Un matrimonio secreto: – ATG Capítulo 1377 – Feliz Día de San Valentín
Capítulo 1377: Feliz Día de San Valentín
Wales siempre había sido generoso con sus mujeres. Les había dado grandes sumas de dinero a sus dos ex esposas.
Incluso después de que se separaron, le dieron muchos elogios por ello.
«Ye Tianxin, serás el diplomático más bonito de nuestro país».
Ren Jianye tenía mucha confianza cuando dijo eso. Según el aspecto de Ye Tianxin, no tenía ninguna duda de que ella era la más hermosa.
Los labios de Ye Tianxin se torcieron en una sonrisa sardónica. «No, quiero ser el más talentoso».
«Sí, bueno, la gente sabe que eres muy hábil en ese sentido».
De camino al centro de detención, Ren Jianye entendió rápidamente con todo detalle lo que había sucedido esa noche, incluida la decisión de Ye Tianxin en el escenario.
Estaba más convencido de que Ye Tianxin era más brillante de lo que había imaginado. Ella actuó de una manera compuesta y madura.
«Ministro Ren, todavía soy sospechoso de asesinato».
«Bueno, tú eres el que se negó a abandonar este lugar». Ren Jianye sonaba resignado.
Ye Tianxin se encogió de hombros. “Valoro mucho mi reputación. Cuando me invitaron a este país, los medios internacionales me recibieron con mucha fanfarria y alegría. No puedo dejar este lugar en desgracia. Las condiciones aquí son realmente espantosas, pero ¿qué otra opción tengo ahora? Puedo soportar esto.
Ren Jianye se puso de pie y miró a su alrededor en el centro de detención.
«Entonces es posible que tengas que quedarte aquí unos días más».
……
Ye Tianxin le dio unas palmaditas en el pecho, lo que indica que podría sobrevivir a todo.
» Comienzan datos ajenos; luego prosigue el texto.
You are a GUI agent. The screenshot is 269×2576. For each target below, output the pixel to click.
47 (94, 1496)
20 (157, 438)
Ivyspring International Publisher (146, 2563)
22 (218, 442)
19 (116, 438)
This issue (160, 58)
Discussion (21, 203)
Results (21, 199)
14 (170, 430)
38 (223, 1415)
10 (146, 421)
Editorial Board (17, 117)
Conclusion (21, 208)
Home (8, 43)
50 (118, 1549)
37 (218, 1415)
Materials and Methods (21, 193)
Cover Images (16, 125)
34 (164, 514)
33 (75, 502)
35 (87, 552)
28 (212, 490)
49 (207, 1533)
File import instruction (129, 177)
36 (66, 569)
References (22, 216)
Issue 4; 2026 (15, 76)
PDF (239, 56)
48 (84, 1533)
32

Todo fue gracias a la Sra. Wales. Si no hubiera denunciado este asunto a la policía como homicidio intencional, no habría encontrado esta moneda de cambio.
“Ministro Ren, por favor ayúdeme a decirle a mi hermano que estoy sano y salvo”.
«Está bien.»
Ren Jianye salió de la policía y se subió al patrullero. Sacó su teléfono móvil e hizo una llamada al Imperio.
“Soy Ren Jianye. Estoy en Watertown ahora. ¿Puedes transferir a Tang Song aquí para que me ayude?
Después de colgar el teléfono, Ren Jianye recordó que Tang Song y Ye Tianxin habían trabajado muy bien juntos en la evacuación del desierto antes. Ahora, si combinaran fuerzas, las cosas podrían proceder más suavemente. No había necesidad de que se conocieran de antemano.
Ren Jianye sabía que aquellos que podían trabajar en el Ministerio de Relaciones Exteriores eran un grupo sobresaliente con un complejo de superioridad.
La mayoría de ellos no aceptaría tener que trabajar con una chica joven.
Ni siquiera Ren Jianya lo hubiera tolerado en el pasado.
Tang Song era diferente.
Tanto Tang Song como Ye Tianxin habían viajado juntos por el desierto. Sabía lo ingenioso que era Ye Tianxin.
Él confiaba en su decisión.
Cuando escuchó a Tang Song informar sobre su experiencia en la cantina en ese entonces, supo que Ye Tianxin se había convertido en la heroína de Tang Song. La admiraba y la respetaba mucho.
Aunque Ye Tianxin todavía estaba encerrada en el centro de detención donde la seguridad era estricta, Ren Jianye hizo todo lo posible para garantizar su seguridad desde el incidente relacionado con el sándwich.
A menudo comía fideos y albóndigas que le enviaban los restaurantes de la ciudad.
Aunque no sabía tan bien como los de casa, fue una bendición comerlos aquí.
Jing Zhichen llegó a visitarla mientras Ye Tianxin estaba comiendo.
«Tianxin, ¿qué estás comiendo?»
“Pescado y carne.”
En realidad, no había mucha carne en el plato.
Jing Zhichen no pudo evitar sentir que le dolía el corazón por su hermana pequeña. “No hablemos más aquí. ¿Puedes irte? Si es así, podemos irnos ahora.
«No, no puedo irme todavía».
Ye Tianxin tuvo que repetir que no podía abandonar el lugar en este momento.
Las noticias sobre su intento de asesinato se extendieron como la pólvora por Internet. Tarde o temprano, llegaría a Internet en el Imperio.
Si se fuera ahora, los medios internacionales pensarían que escapó del castigo porque los medios del Imperio la ayudaron a través de conexiones. Quería irse con la conciencia tranquila y con la frente en alto, frente a todos.